(Collection entries)
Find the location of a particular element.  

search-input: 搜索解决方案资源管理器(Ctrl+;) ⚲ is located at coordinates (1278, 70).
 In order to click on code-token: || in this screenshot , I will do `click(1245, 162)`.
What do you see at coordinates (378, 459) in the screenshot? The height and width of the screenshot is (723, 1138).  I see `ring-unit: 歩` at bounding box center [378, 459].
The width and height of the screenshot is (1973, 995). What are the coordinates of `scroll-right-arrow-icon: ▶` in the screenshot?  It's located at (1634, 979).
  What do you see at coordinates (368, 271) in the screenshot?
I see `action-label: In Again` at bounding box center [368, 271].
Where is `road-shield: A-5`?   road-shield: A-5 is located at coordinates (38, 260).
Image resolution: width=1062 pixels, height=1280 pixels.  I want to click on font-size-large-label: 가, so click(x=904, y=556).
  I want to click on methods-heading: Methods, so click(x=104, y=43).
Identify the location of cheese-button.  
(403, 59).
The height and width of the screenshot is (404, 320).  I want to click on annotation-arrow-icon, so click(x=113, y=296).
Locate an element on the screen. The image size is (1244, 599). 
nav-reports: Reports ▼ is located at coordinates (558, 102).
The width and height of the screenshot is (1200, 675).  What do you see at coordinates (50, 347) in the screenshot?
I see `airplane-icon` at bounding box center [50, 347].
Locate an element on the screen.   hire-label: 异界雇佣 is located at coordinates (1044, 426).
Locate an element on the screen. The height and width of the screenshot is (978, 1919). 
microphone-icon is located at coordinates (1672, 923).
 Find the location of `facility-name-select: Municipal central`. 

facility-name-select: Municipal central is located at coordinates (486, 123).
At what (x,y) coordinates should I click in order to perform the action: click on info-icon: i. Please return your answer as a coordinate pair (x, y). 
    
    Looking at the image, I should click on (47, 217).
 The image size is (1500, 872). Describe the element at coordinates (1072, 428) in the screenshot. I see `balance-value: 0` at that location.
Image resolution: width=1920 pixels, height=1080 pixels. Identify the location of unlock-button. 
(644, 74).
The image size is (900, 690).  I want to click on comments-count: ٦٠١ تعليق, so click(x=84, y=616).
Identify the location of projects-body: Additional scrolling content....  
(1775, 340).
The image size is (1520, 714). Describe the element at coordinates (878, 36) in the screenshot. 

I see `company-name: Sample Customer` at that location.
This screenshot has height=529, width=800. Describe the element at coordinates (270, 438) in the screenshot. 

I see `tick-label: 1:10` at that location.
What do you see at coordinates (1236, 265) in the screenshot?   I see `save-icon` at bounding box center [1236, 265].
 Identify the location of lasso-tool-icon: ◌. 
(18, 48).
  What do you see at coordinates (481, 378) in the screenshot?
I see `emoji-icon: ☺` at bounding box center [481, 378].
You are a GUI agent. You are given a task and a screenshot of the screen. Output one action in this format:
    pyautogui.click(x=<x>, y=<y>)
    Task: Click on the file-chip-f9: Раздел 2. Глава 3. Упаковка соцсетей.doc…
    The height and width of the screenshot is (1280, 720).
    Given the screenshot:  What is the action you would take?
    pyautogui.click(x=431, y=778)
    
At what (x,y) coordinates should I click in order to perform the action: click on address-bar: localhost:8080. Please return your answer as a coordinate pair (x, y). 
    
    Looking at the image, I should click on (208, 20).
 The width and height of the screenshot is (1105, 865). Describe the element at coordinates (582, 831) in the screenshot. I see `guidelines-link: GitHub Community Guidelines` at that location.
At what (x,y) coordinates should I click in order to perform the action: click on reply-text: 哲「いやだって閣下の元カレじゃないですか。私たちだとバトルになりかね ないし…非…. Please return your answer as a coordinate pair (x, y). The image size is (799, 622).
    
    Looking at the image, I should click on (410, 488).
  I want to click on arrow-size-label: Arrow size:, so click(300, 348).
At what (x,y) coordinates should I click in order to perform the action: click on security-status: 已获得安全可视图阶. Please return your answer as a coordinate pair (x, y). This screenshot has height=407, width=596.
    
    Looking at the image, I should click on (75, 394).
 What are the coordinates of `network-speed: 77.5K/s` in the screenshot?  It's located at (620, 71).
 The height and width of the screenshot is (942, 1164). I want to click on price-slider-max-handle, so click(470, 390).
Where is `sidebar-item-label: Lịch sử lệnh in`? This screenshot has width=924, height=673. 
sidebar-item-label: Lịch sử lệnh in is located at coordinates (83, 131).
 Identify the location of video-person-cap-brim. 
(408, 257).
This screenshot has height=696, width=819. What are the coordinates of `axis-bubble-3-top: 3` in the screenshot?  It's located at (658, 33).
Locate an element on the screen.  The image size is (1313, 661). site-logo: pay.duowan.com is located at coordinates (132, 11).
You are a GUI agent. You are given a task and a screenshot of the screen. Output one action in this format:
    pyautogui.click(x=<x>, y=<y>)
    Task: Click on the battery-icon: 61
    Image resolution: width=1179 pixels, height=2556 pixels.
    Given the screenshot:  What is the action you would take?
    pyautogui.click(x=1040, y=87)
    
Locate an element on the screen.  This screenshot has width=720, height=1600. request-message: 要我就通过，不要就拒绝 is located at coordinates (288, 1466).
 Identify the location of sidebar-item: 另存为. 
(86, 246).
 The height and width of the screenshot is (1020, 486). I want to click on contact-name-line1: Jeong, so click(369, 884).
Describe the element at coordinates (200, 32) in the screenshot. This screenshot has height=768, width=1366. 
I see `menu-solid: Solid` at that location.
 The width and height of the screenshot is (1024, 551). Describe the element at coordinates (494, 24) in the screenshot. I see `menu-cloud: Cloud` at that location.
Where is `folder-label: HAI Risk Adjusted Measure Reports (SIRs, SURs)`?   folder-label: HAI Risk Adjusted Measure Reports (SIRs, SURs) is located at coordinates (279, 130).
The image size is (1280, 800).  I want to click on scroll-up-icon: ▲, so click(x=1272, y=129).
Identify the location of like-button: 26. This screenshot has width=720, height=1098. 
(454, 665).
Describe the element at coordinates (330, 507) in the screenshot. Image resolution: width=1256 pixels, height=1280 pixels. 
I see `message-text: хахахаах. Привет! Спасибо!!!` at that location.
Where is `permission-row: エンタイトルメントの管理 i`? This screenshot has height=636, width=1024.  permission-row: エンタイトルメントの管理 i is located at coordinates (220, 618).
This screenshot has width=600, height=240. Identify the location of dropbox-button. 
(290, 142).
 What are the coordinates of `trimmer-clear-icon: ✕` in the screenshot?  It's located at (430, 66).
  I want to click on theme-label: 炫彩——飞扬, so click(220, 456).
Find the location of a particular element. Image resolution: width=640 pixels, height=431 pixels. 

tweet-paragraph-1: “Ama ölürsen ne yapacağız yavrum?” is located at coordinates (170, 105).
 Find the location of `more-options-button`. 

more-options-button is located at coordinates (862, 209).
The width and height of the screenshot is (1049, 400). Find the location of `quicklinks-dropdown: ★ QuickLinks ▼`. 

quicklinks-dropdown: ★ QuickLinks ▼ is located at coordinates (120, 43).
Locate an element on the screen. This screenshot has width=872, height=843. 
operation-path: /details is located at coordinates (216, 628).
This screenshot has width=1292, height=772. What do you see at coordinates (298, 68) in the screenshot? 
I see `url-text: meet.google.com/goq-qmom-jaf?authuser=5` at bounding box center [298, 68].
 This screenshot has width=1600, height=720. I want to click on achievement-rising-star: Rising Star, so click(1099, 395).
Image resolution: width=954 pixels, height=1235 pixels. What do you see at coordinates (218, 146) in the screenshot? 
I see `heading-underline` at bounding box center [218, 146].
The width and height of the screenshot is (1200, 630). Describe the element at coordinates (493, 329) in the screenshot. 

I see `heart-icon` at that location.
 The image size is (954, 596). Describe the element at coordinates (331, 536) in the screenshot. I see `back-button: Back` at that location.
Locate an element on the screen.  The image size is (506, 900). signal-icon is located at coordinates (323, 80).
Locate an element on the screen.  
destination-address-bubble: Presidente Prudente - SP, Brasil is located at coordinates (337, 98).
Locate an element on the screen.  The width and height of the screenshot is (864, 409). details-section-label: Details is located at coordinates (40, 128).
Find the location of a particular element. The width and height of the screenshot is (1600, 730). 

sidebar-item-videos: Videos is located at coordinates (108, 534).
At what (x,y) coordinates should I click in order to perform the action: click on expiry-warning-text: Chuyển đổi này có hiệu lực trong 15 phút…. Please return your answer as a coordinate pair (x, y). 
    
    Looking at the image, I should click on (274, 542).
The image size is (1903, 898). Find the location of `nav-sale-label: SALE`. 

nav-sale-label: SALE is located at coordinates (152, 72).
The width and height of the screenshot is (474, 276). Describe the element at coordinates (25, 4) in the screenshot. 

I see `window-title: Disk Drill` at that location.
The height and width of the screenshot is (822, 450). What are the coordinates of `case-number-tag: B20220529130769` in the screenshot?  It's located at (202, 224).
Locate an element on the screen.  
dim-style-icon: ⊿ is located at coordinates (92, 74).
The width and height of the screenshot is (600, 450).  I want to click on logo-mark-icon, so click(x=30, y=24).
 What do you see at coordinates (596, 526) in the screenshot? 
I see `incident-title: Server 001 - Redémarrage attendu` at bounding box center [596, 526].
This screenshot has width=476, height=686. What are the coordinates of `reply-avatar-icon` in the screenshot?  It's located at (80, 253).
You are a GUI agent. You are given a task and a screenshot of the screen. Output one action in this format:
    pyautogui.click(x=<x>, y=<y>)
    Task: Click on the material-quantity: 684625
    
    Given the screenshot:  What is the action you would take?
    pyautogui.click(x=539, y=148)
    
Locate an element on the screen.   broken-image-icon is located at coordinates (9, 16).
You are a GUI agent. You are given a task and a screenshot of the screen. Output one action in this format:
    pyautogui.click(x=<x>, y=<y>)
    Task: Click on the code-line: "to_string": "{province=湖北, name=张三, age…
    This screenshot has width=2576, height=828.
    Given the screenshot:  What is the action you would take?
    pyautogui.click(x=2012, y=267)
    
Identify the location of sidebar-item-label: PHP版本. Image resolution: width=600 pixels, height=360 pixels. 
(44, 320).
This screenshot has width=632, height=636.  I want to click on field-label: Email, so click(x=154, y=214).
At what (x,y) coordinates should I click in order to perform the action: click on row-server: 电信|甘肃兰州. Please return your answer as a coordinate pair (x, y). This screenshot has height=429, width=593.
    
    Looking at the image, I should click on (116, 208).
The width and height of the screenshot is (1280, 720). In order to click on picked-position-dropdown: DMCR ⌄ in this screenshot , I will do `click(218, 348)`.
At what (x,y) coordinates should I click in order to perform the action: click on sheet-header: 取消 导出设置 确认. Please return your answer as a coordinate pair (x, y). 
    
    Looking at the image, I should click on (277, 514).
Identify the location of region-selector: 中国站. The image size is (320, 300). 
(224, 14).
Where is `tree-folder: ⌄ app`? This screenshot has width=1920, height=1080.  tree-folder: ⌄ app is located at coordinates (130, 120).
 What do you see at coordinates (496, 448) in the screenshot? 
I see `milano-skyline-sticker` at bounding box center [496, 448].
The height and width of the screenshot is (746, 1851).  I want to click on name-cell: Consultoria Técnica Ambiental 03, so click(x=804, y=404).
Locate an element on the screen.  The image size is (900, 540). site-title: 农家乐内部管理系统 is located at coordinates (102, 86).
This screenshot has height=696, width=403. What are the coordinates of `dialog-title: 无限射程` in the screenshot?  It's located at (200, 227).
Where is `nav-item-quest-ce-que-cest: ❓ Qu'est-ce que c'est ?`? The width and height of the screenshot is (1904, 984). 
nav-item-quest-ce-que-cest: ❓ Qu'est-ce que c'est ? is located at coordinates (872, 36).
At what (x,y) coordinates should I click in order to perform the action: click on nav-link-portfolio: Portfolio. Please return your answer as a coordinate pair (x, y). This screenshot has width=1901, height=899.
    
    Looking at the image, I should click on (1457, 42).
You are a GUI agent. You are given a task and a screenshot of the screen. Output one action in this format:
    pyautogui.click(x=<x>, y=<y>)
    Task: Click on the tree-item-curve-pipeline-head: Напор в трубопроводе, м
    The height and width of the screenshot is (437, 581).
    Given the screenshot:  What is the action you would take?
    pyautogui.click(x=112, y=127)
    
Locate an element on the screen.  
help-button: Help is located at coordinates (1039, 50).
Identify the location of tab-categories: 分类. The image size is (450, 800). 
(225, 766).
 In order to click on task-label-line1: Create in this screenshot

### [What is required]
Copy the lines of the records word for word, starting at the line that contains "Identify the location of like-button: 26." and ending at the line that contains "The image size is (954, 596).", with both of those lines included.

### [Solution for this exercise]
Identify the location of like-button: 26. This screenshot has width=720, height=1098. 
(454, 665).
Describe the element at coordinates (330, 507) in the screenshot. Image resolution: width=1256 pixels, height=1280 pixels. 
I see `message-text: хахахаах. Привет! Спасибо!!!` at that location.
Where is `permission-row: エンタイトルメントの管理 i`? This screenshot has height=636, width=1024.  permission-row: エンタイトルメントの管理 i is located at coordinates (220, 618).
This screenshot has width=600, height=240. Identify the location of dropbox-button. 
(290, 142).
 What are the coordinates of `trimmer-clear-icon: ✕` in the screenshot?  It's located at (430, 66).
  I want to click on theme-label: 炫彩——飞扬, so click(220, 456).
Find the location of a particular element. Image resolution: width=640 pixels, height=431 pixels. 

tweet-paragraph-1: “Ama ölürsen ne yapacağız yavrum?” is located at coordinates (170, 105).
 Find the location of `more-options-button`. 

more-options-button is located at coordinates (862, 209).
The width and height of the screenshot is (1049, 400). Find the location of `quicklinks-dropdown: ★ QuickLinks ▼`. 

quicklinks-dropdown: ★ QuickLinks ▼ is located at coordinates (120, 43).
Locate an element on the screen. This screenshot has width=872, height=843. 
operation-path: /details is located at coordinates (216, 628).
This screenshot has width=1292, height=772. What do you see at coordinates (298, 68) in the screenshot? 
I see `url-text: meet.google.com/goq-qmom-jaf?authuser=5` at bounding box center [298, 68].
 This screenshot has width=1600, height=720. I want to click on achievement-rising-star: Rising Star, so click(1099, 395).
Image resolution: width=954 pixels, height=1235 pixels. What do you see at coordinates (218, 146) in the screenshot? 
I see `heading-underline` at bounding box center [218, 146].
The width and height of the screenshot is (1200, 630). Describe the element at coordinates (493, 329) in the screenshot. 

I see `heart-icon` at that location.
 The image size is (954, 596). Describe the element at coordinates (331, 536) in the screenshot. I see `back-button: Back` at that location.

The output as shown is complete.